決まりが悪そうに頭をかくコナンくんに、そうフォローを入れる。うん、怒ってないよ。死ぬほど面倒くさいとは思ってるけどね、うふふ。そんなことを心の中で付け足した。

周囲を見回してみれば、私とコナンくんの座る机以外の場所は、かなり散乱していた。収納していたものがほとんど引っ張りだされているらしかった。

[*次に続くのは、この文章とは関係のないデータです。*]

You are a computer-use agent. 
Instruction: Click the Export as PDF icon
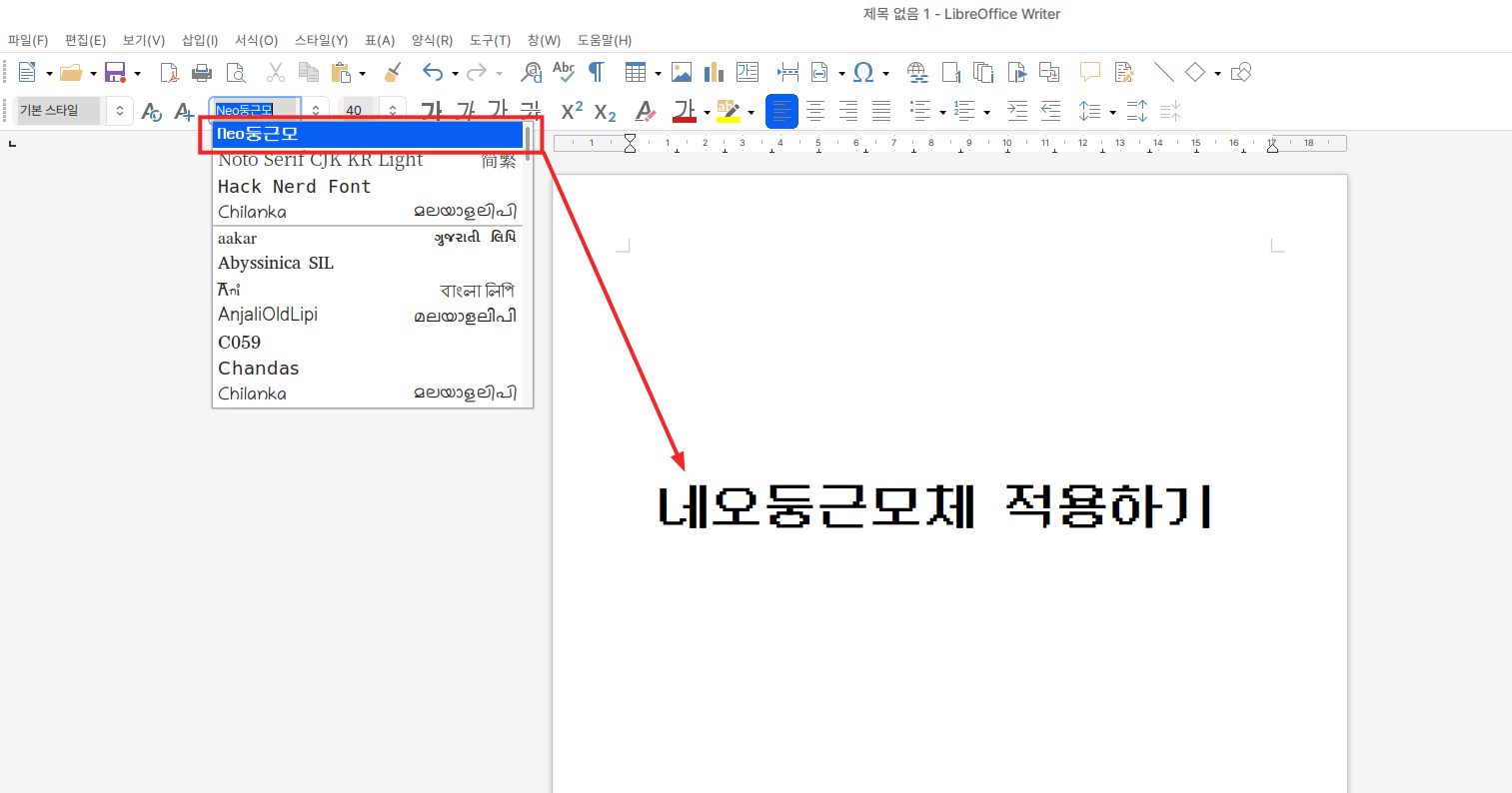[170, 72]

これは骨が折れるだろうな、と苦々しい気持ちでいっぱいになる。

「……じゃあきみは、冷凍庫の中に入ってるもの何か選んでチンして食べといて」
「いーって、俺もやる」
「はいはい、きみ朝からなんも食べてないでしょ?レンジは使い方わかるよね?」
「なら、アンタだって同じだろ。食べようぜ」
「時間もったいないからいいの私は。余裕あったら食べるからさ。ほらほら、家主のいうことには従いな」
「……わあったよ、悪ィな」
「いいのいいの」



「そういやアンタ、浪人生なんだよな」
「ああ、そういえば言ったかもね」

コナンくんはパスタを選んだらしく、出来上がるまでは手伝ってくれるようだ。

「あのよ……年下にこう言われるのって嫌かもしんねえけど、もしよかったら、俺にサポートさせてくれねえか?」

散乱するDVDに手を付け始めてから少し立った頃、やや言い淀みながらも、コナンくんはそう言った。
16歳が大学受験のサポートねえ……。と思うが、そう言えば彼は専門家を唸らせるほどインテリゲンチアな青年なのであった、ということを思い出す。下手したらも何もないほど、私よりも頭がいいに違いなかった。

「ーーおっけ、お願いする。よろしくね」
「お、おう。こちらこそお世話になります」

互いに向き合って、見つめ合う。にやりと笑いかけると、コナンくんも同じように片口角を上げた。
"チーン"と、頃合いを見計らったかのように台所のレンジから音がする。パスタが温まりきったのだろう。

「お、できたね。とりあえず、食べといで」

そう言うと、コナンくんはサンキュな、と答えて、台所へ消えた。
……と思ったら、数歩後ろ向きに歩いて私に向き直った。そして、頬をかきながら、こう言ったのだ。

「なあ、……名前、教えてくんねえ?」

と。

非常にかわいらしかったので、今まで散々アンタ呼ばわりされていたことは許すことにした。